FORM 10-Q, MARCH 31, 1996
5. Earnings Per Share
Primary earnings per share are computed by dividing net income, after
deducting dividend requirements on the company's Series D Convertible
Preferred Stock, by the weighted average number of common shares and common
stock equivalents which would arise from the exercise of stock options. Fully
diluted earnings are computed by deducting from net income the after-tax
compensation expense which would arise from the assumed conversion of the
Series D Convertible Preferred Stock, which was $1.4 million for the three
months ended March 31, 1996 and 1995 and $2.8 million and $2.9 million for the
six months ended March 31, 1996 and 1995, respectively. Fully diluted weighted
average shares assume the conversion of the Series D Convertible Preferred
Stock, if dilutive, plus the dilutive effect of the stock options.

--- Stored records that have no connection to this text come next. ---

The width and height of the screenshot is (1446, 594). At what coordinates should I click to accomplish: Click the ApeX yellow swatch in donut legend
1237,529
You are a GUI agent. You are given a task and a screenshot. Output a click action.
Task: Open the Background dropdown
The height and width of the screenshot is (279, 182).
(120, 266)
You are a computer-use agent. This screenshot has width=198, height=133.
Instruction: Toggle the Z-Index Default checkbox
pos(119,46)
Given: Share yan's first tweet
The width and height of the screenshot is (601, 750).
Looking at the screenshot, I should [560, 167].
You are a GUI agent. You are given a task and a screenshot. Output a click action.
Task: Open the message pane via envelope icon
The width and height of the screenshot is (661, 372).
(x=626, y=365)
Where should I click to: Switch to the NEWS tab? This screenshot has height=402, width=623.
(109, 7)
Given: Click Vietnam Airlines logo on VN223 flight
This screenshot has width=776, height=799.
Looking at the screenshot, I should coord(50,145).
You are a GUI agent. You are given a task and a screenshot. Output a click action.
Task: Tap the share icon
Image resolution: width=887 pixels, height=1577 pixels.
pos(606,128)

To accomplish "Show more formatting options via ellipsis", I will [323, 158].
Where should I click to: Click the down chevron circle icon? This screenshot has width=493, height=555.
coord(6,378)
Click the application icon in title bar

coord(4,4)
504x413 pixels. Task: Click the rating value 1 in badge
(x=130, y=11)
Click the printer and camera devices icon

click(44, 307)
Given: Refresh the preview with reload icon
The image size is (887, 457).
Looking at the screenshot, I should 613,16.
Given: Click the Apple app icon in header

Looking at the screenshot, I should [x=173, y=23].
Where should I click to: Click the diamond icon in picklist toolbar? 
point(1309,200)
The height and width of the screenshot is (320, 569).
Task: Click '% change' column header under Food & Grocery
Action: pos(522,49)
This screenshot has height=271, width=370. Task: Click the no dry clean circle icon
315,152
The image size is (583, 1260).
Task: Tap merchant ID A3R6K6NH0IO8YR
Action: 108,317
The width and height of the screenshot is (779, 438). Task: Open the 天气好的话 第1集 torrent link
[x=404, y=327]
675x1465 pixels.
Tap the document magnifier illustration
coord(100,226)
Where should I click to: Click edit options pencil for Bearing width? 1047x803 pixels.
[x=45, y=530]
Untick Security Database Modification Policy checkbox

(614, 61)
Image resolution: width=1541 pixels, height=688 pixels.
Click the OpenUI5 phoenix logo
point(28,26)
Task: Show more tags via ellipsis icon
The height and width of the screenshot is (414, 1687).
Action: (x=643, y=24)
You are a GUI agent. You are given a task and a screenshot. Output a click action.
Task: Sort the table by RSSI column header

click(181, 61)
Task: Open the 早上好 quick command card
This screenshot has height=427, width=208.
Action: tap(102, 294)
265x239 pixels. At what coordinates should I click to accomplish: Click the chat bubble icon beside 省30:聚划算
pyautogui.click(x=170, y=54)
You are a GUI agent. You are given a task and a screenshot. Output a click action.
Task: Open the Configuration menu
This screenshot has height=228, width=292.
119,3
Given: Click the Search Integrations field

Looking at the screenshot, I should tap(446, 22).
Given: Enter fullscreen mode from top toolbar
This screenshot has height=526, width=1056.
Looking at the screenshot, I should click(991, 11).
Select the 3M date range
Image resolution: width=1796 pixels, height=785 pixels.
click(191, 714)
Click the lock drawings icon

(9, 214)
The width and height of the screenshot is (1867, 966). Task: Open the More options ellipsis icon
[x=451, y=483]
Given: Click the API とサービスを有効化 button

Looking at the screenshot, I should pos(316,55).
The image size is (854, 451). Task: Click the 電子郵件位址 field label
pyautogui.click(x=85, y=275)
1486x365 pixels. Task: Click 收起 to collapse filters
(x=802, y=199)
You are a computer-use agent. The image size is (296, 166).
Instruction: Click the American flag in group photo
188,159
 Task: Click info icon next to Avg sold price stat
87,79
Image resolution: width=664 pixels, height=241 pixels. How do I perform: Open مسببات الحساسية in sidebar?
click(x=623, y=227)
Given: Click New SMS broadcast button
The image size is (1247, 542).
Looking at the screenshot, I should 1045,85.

The weighted average number of shares used in the computations of primary
and fully diluted earnings per share were as follows:
<TABLE>
<CAPTION>
Three Months Ended Six Months Ended
March 31, March 31,
1996 1995 1996 1995
-------- ------- ------- -------
(in millions) (in millions)
<S> <C> <C> <C> <C>
Primary 41.8 41.0 41.7 41.0
Fully diluted 45.0 44.2 44.9 44.2
</TABLE>
6. Acquisition of Business
Effective December 12, 1995, the company completed the acquisition of
approximately 75% of the Roth Freres companies ("Roth") for $175 to $200
million. Roth is a major supplier of seating and interior components to the
European automotive industry. The company used the proceeds of its $125
million, 6.95%, 50-year debentures and short-term debt to finance the
acquisition. The acquisition was accounted for as a purchase.
7. Contingencies
The company is involved in a number of proceedings and potential
proceedings relating to environmental matters. Although it is difficult to
estimate the liability of the company related to these environmental matters,
the company believes that these matters will not have a materially adverse
effect upon its capital expenditures, earnings or competitive position.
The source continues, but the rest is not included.